◆ **ENTRIES PROVIDED**
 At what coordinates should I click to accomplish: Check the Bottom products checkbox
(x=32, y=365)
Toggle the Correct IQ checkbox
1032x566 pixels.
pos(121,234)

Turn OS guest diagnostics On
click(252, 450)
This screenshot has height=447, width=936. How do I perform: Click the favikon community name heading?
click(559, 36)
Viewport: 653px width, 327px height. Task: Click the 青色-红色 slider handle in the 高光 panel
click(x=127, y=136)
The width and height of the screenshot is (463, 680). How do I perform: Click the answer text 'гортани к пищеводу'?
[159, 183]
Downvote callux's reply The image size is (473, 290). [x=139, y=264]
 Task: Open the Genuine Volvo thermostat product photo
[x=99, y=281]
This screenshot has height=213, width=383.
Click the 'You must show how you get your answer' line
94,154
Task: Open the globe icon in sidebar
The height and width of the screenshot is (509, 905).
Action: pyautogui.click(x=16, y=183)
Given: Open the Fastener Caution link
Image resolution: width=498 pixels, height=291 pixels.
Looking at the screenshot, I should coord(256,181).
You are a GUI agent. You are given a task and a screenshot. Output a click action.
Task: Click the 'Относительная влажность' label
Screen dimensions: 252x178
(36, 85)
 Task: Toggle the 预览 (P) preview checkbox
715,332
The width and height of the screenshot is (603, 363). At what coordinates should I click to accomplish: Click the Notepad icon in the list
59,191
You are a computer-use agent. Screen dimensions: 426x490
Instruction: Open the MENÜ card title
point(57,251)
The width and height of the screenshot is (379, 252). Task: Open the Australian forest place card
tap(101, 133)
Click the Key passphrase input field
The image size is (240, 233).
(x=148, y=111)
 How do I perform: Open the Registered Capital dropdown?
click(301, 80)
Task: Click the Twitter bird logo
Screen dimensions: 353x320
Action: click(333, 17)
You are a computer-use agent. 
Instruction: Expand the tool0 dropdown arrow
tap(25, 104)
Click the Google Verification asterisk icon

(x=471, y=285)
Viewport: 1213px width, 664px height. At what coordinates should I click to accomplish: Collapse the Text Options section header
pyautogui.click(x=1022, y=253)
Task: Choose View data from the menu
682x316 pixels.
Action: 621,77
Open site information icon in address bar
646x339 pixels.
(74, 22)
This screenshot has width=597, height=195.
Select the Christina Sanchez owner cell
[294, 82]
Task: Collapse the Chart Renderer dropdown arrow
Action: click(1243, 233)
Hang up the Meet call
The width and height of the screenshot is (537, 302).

◆ **YOUR TASK**
Please set out every line of the records above as a Markdown table with the columns Row and Line. Number the rows in order and leave out blank lines.

◆ **SOLUTION**
| Row | Line |
|---|---|
| 1 |  At what coordinates should I click to accomplish: Check the Bottom products checkbox |
| 2 | (x=32, y=365) |
| 3 | Toggle the Correct IQ checkbox |
| 4 | 1032x566 pixels. |
| 5 | pos(121,234) |
| 6 | Turn OS guest diagnostics On |
| 7 | click(252, 450) |
| 8 | This screenshot has height=447, width=936. How do I perform: Click the favikon community name heading? |
| 9 | click(559, 36) |
| 10 | Viewport: 653px width, 327px height. Task: Click the 青色-红色 slider handle in the 高光 panel |
| 11 | click(x=127, y=136) |
| 12 | The width and height of the screenshot is (463, 680). How do I perform: Click the answer text 'гортани к пищеводу'? |
| 13 | [159, 183] |
| 14 | Downvote callux's reply The image size is (473, 290). [x=139, y=264] |
| 15 |  Task: Open the Genuine Volvo thermostat product photo |
| 16 | [x=99, y=281] |
| 17 | This screenshot has height=213, width=383. |
| 18 | Click the 'You must show how you get your answer' line |
| 19 | 94,154 |
| 20 | Task: Open the globe icon in sidebar |
| 21 | The height and width of the screenshot is (509, 905). |
| 22 | Action: pyautogui.click(x=16, y=183) |
| 23 | Given: Open the Fastener Caution link |
| 24 | Image resolution: width=498 pixels, height=291 pixels. |
| 25 | Looking at the screenshot, I should coord(256,181). |
| 26 | You are a GUI agent. You are given a task and a screenshot. Output a click action. |
| 27 | Task: Click the 'Относительная влажность' label |
| 28 | Screen dimensions: 252x178 |
| 29 | (36, 85) |
| 30 |  Task: Toggle the 预览 (P) preview checkbox |
| 31 | 715,332 |
| 32 | The width and height of the screenshot is (603, 363). At what coordinates should I click to accomplish: Click the Notepad icon in the list |
| 33 | 59,191 |
| 34 | You are a computer-use agent. Screen dimensions: 426x490 |
| 35 | Instruction: Open the MENÜ card title |
| 36 | point(57,251) |
| 37 | The width and height of the screenshot is (379, 252). Task: Open the Australian forest place card |
| 38 | tap(101, 133) |
| 39 | Click the Key passphrase input field |
| 40 | The image size is (240, 233). |
| 41 | (x=148, y=111) |
| 42 |  How do I perform: Open the Registered Capital dropdown? |
| 43 | click(301, 80) |
| 44 | Task: Click the Twitter bird logo |
| 45 | Screen dimensions: 353x320 |
| 46 | Action: click(333, 17) |
| 47 | You are a computer-use agent.  |
| 48 | Instruction: Expand the tool0 dropdown arrow |
| 49 | tap(25, 104) |
| 50 | Click the Google Verification asterisk icon |
| 51 | (x=471, y=285) |
| 52 | Viewport: 1213px width, 664px height. At what coordinates should I click to accomplish: Collapse the Text Options section header |
| 53 | pyautogui.click(x=1022, y=253) |
| 54 | Task: Choose View data from the menu |
| 55 | 682x316 pixels. |
| 56 | Action: 621,77 |
| 57 | Open site information icon in address bar |
| 58 | 646x339 pixels. |
| 59 | (74, 22) |
| 60 | This screenshot has width=597, height=195. |
| 61 | Select the Christina Sanchez owner cell |
| 62 | [294, 82] |
| 63 | Task: Collapse the Chart Renderer dropdown arrow |
| 64 | Action: click(1243, 233) |
| 65 | Hang up the Meet call |
| 66 | The width and height of the screenshot is (537, 302). |